▸ DATA
######
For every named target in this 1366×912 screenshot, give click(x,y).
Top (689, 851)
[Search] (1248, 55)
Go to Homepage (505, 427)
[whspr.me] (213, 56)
######
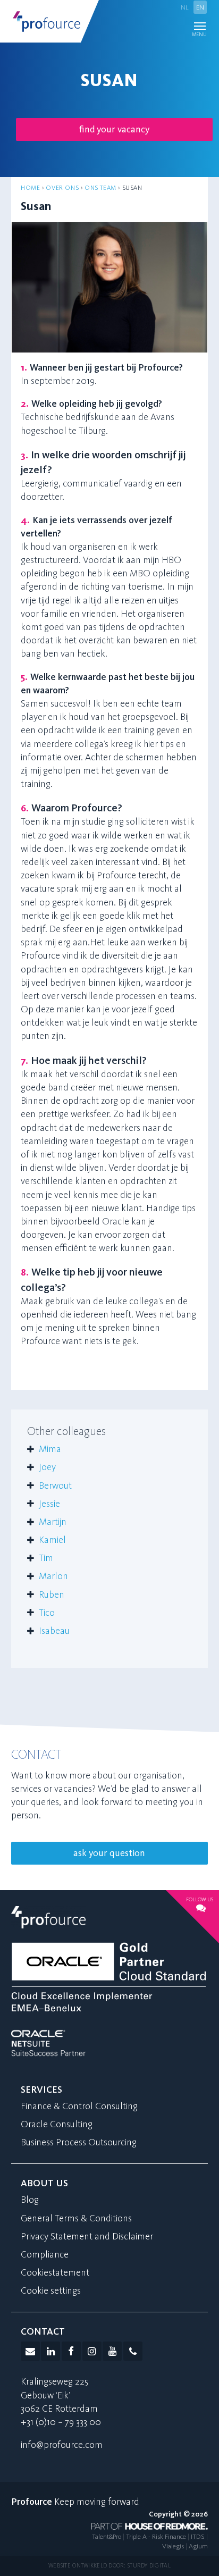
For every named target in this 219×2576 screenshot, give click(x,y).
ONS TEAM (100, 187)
######
▸ AIM OF THE TASK
In the entries above, please find the line with "For every named target in this 1366×912" and the line with "[whspr.me] (213, 56)", then write out exactly those two lines and every line between them, and nothing more.

▸ WORKED SOLUTION
For every named target in this 1366×912 screenshot, give click(x,y).
Top (689, 851)
[Search] (1248, 55)
Go to Homepage (505, 427)
[whspr.me] (213, 56)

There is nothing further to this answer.